There is very little biographical information about Carrington on the internet. He was born in 1726, and owned Bacons Farm in Bramfield, Hertfordshire. At some time in his life he was also chief constable for a number of scattered parishes, as well as a tax collector and upkeeper of the highways. Otherwise, it is also known that he was a frequent visitor of the Rose and Crown at Tewin, a pub kept by his son Jack between 1791 and 1820. He died in 1810, and, it is said, a thousand people attended his funeral.
Carrington began writing a diary in the year after his wife’s death, when he was already 71 years old, and continued until a few weeks before his death. The manuscripts are held by Hertfordshire Archives and Local Studies in a collection entitled ‘Diaries of John Carrington, senior and junior farmers, of Bacons Farm, Bramfield, and associated papers, c1780-1948’.
The National Archives website explains how the diary of John Carrington senior was first published as Good Friends and Merry by W Branch Johnson, and serialised by The Welwyn Times in 1947-1948. Initially, the book was edited by Johnson on the basis of a transcript of the diaries (dating from the late 19th or early 20th century), but, when the originals were deposited in the record office, he used them to check the transcript. Subsequently, the same version was published as The Carrington Diaries, and then later, in 1969, by Hertfordshire Countryside as The Hertfordshire Pepys.
One of the original pages of Carrington’s diaries can be viewed at the Herts Memories website, as can lots of extracts (with audio).
According to Johnson, the diary was written ‘higgledy-piggledy on any scrap of paper that came to hand - auctioneer’s announcements, instructions for collecting the first income tax and taking the first census, lists of deserters from the Army and Navy, regulations to innkeepers to prevent tippling on their premises’. And he claimed that among the million documents at the Hertfordshire Records Office (at the time of writing) none ‘gives anything like so complete a picture of Hertfordshire life as seen not by the gentry but by an intelligent countryman during the long, perilous and exhausting period of the Napoleonic wars, and no other document reveals so frankly, so artlessly a Hertfordshire personality’. Old John Carrington, he concludes, ‘was in truth the Hertfordshire Pepys’.
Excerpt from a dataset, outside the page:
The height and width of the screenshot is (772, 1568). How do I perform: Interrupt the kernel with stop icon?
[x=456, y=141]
Here are Carrington’s final diary entries (with Johnson’s commentary italicised for ease of reading), from The Hertfordshire Pepys.
‘ ‘Monday Tuesday Wednesday Thursday Fryday at Home as Very Ill out no ware as Cannot Eate nor Drinke.’ Dr Colbeck prescribed powders and draughts.
‘Took more powders but Dont see they Do me good O Health wt is thy Value had I knowne it I would have Clippt yr Wings that you should not have flown me.’
‘Very poorly took nothing.’
‘Took no powders Eate a small piese of mutton.’
‘Took a draught this morning.’
‘At Home Very Little Better all ways Dry & no Stomak to Eate.’
‘Wednesday Ver Bad indeed with pane in my stomacke & all night no rest till Thrusdy mornign.’
‘Thursday mong 7 poll [his daughter] went to Drs & Brought a drauft for me I took it and am something Easer but cannot Eate & Drink I must not but slops am so dry.’
So his entries ran for some months, but far from continuously. Fight on he could - and did. He was at Ware paying in tax money, at St Albans on militia business, at Bramsfield vestry, at Bramfield workhouse, at quarter sessions and assizes - here, there and everywhere, even as far as London. . .
Early in 1810 ‘thank God I am better’ - but improvement was offset and morale depressed by attending (in foul weather) the funeral of more than one old boon companion. In April ‘in afternoon to Tewin sons I was desired to spend the evening their with some Friends . . . They was all Good Company til 10 Clock.’
It was his last jollification - except, of course, for the wedding feast of Mary Larman on May 7, after a week spent at some races at Kimpton, at St Albans on official business, at Hertford quarter sesssions and at Ware on tax affairs. Next day he noted the arrest for debt of the Tewin blacksmith and Jack’s prompt settlement on the smith’s behalf, and on the following day the removal of one of his old friends from Tewin to Essendon.
On May 10 ‘at home all day.’
Thus closes the diary that had faithfully, unselfconsciously and with complete revelation recorded his later life. On May 22 [1810] old John died of the stroke, brought about by severe kidney trouble, that had overtaken him ten days earlier.’